QingShen granules activates mitophagy to suppress renal tubular epithelial-mesenchymal transition via the miR-23b-5p/Nrf2/PINK1 axis.

Abstract

ETHNOPHARMACOLOGICAL RELEVANCE: Renal fibrosis (RF) is a pivotal pathological process in chronic kidney disease (CKD), driven by tubular epithelial-mesenchymal transition (EMT). Although Qingshen Granules (QSG) demonstrate clinical efficacy against CKD, their anti-fibrotic mechanisms, particularly concerning mitophagy regulation, remains poorly defined.
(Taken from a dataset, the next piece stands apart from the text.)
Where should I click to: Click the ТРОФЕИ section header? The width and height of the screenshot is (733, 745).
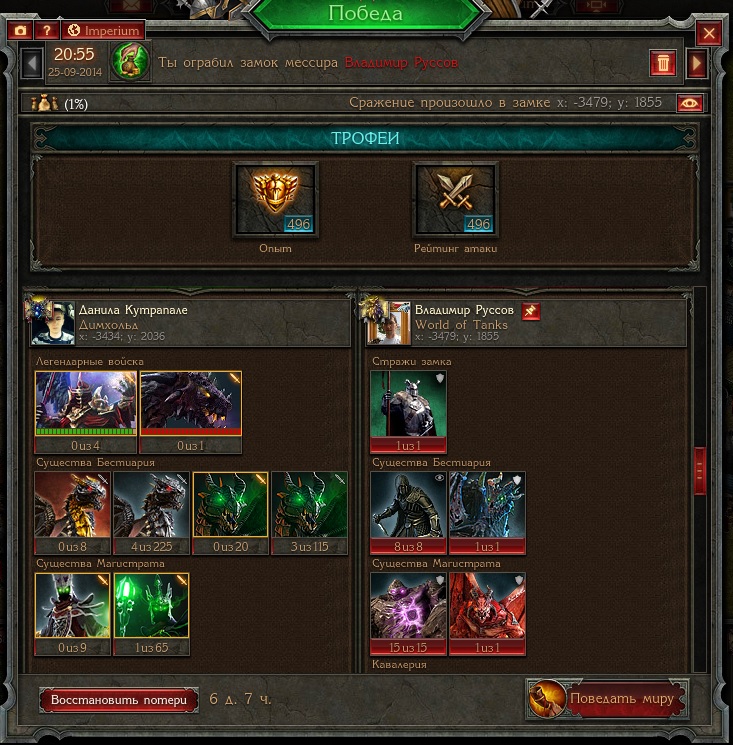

AIM OF THE STUDY: This study sought to determine if QSG alleviates renal fibrosis by modulating the miR-23b-5p/Nrf2/PINK1 axis, thereby activating mitophagy, and consequently suppressing renal tubular EMT. MATERIALS AND METHODS: An adenine-induced rat renal fibrosis model and a TGF-β1-induced EMT model in NRK-52E cells were established and treated with QSG or QSG-containing serum, respectively. In vivo, adeno-associated virus was administered via tail vein injection to overexpress miR-23b-5p. Gain- and loss-of-function experiments were conducted in cells using miR-23b-5p mimic/inhibitor, Nrf2 overexpression plasmid, and siRNA. The evaluated parameters included renal function, renal histopathology, ultrastructure, mitochondrial membrane potential, oxidative stress levels, and the expression of relevant proteins and genes. RESULTS: QSG significantly improved renal function in the adenine-induced model rats, alleviated renal tubular injury and collagen deposition, and reversed the aberrant expression of EMT markers. Furthermore, QSG upregulated miR-23b-5p, inhibited Keap1, facilitated Nrf2 nuclear translocation, and thereby activated PINK1/Parkin-mediated mitophagy both in vivo and in vitro. Overexpression of miR-23b-5p mimicked the protective effects of QSG, whereas inhibition of miR-23b-5p or knockdown of Nrf2 significantly attenuated QSG's beneficial effects on mitophagy and EMT. CONCLUSION: QSG activates mitophagy via the miR-23b-5p/Nrf2/PINK1 axis, thereby inhibiting renal tubular EMT and fibrosis progression.